What to produce
Go through the following data and transcribe exactly the stretch of lines from the one holding "Annual report and" to the one holding "No (47, 2167)", both included.

[Items from a dataset]
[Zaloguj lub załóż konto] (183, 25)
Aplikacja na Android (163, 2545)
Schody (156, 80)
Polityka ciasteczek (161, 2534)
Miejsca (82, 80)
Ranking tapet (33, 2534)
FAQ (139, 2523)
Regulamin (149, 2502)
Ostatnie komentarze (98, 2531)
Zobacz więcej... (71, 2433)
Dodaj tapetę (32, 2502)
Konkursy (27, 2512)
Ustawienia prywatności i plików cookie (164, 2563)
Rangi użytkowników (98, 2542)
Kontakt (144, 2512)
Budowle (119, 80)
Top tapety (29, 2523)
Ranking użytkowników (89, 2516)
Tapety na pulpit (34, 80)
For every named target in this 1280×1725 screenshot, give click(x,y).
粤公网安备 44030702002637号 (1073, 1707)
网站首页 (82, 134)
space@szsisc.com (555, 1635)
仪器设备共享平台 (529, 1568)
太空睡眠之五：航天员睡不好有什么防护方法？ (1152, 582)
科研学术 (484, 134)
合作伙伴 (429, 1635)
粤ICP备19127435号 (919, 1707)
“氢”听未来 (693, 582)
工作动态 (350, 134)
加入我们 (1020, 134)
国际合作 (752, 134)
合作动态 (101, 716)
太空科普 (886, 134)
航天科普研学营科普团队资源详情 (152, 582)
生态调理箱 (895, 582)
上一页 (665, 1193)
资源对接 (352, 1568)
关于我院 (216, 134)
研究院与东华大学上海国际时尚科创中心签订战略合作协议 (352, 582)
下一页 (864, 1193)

--

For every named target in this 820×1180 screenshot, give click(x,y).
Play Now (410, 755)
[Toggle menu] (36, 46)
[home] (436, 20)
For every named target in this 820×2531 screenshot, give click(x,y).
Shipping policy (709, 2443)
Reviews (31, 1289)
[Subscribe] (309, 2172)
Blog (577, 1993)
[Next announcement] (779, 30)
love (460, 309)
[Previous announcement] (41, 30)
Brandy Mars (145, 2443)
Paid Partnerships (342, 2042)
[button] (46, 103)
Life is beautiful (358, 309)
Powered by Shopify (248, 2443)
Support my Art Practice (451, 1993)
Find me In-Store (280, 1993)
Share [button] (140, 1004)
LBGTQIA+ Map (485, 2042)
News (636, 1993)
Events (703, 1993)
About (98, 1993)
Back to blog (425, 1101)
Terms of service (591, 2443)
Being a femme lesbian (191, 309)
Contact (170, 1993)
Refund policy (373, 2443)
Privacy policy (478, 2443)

--

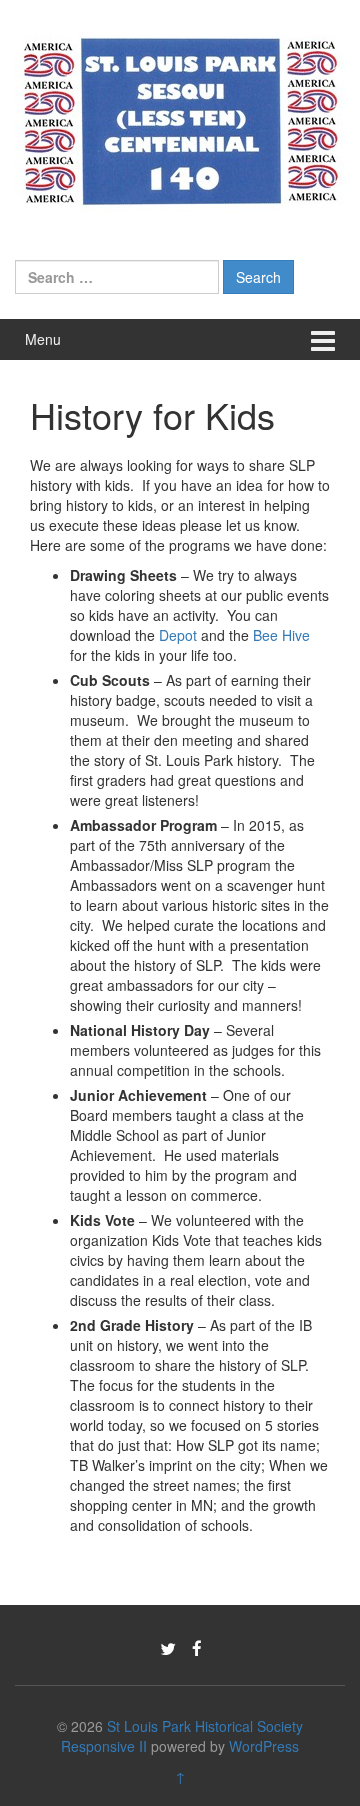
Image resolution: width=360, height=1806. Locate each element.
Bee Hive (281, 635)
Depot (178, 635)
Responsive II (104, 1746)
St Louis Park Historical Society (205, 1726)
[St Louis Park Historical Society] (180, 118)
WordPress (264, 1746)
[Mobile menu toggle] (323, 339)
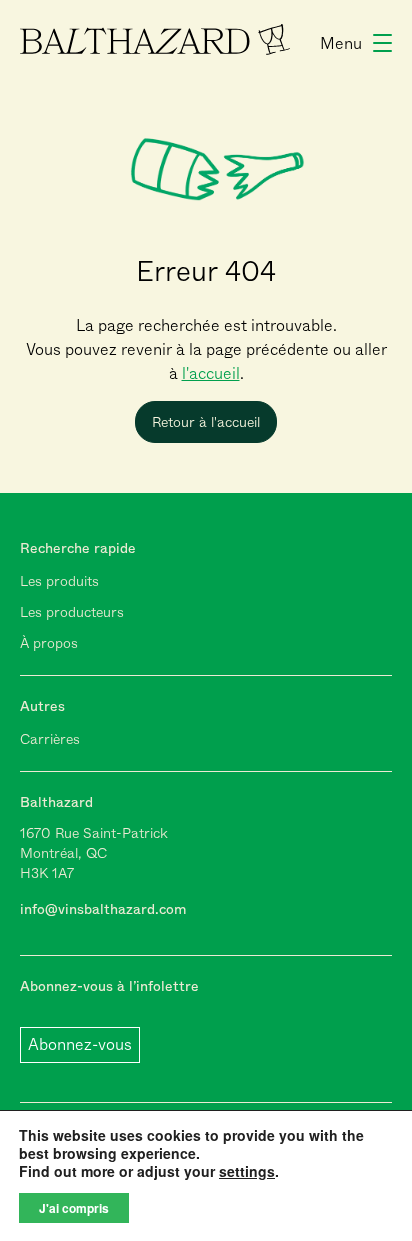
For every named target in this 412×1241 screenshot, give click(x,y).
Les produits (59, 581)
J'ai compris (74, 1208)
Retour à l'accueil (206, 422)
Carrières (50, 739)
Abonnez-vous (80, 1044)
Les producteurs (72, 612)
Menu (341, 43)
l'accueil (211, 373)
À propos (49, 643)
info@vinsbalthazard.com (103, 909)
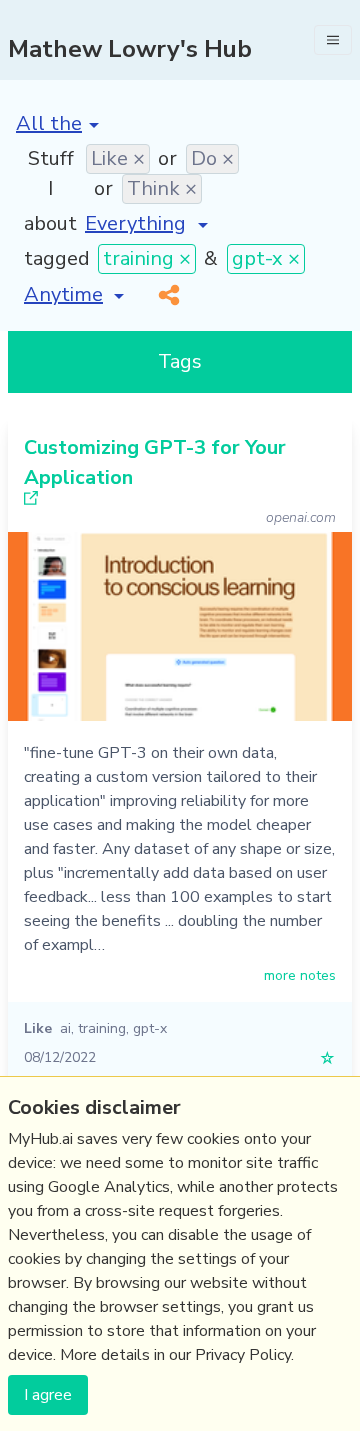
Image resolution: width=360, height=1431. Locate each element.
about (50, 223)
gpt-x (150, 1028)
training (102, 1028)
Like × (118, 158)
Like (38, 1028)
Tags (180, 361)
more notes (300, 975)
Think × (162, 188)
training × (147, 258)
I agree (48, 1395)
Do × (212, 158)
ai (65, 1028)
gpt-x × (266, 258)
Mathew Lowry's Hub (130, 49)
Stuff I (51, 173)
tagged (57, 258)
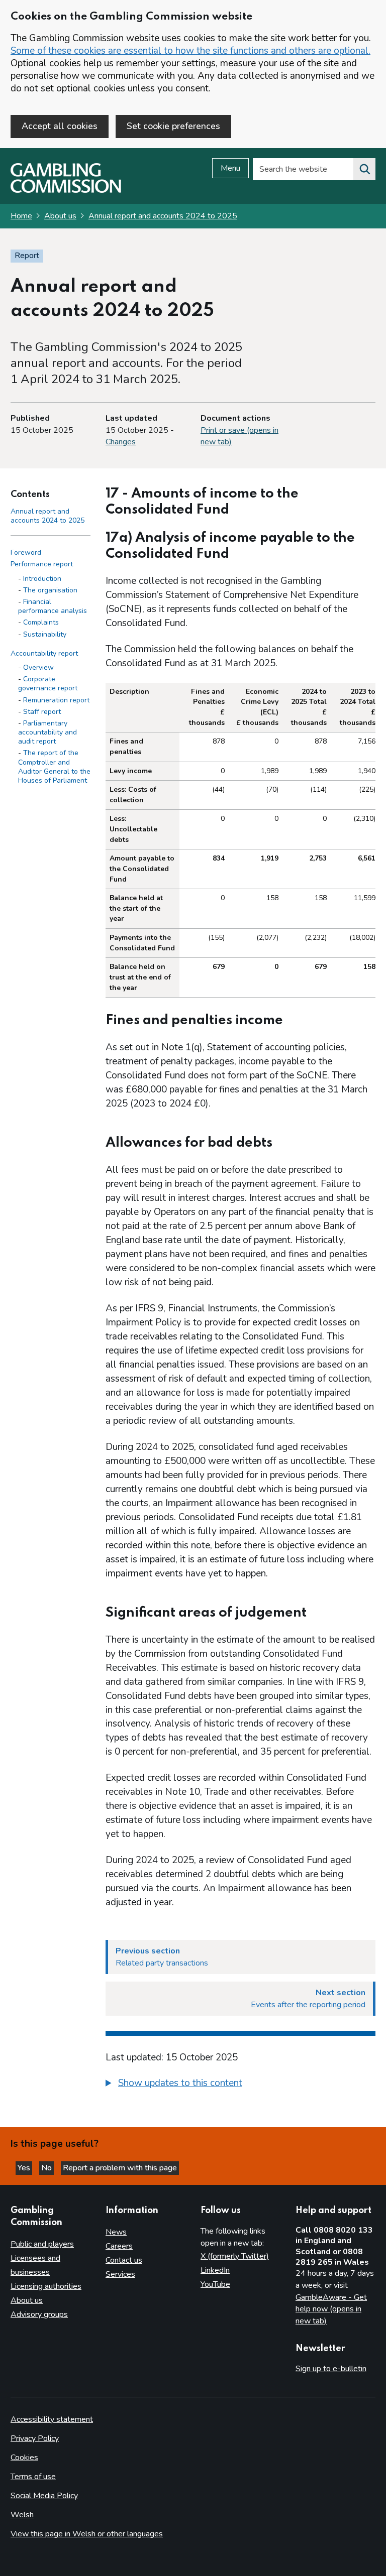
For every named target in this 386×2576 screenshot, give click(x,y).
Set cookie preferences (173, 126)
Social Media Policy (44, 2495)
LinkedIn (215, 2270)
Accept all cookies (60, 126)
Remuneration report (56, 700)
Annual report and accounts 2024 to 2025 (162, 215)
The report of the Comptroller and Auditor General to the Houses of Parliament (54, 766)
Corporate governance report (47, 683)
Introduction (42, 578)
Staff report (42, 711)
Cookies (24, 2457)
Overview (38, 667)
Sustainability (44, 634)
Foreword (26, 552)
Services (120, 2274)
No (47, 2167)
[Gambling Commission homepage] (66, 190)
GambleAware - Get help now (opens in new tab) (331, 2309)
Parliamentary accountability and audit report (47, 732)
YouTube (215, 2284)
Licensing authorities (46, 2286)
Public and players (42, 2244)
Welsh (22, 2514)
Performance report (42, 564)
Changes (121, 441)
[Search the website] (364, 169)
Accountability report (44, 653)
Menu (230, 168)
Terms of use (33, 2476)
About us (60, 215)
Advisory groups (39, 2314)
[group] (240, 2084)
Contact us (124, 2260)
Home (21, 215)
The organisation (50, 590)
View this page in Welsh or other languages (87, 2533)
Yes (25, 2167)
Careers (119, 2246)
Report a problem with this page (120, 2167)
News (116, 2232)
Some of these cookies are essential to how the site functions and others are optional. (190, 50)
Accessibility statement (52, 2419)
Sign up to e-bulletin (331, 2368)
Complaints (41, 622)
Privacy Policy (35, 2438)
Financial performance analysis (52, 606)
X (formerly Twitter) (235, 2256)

Solution to this task
Annual report and accounts 2024 to 2025 (162, 215)
The report of the Comptroller and Auditor General to the Houses of Parliament (54, 766)
Corporate governance report (47, 683)
Introduction (42, 578)
Staff report (42, 711)
Cookies (24, 2457)
Overview (38, 667)
Sustainability (44, 634)
Foreword (26, 552)
Services (120, 2274)
No (47, 2167)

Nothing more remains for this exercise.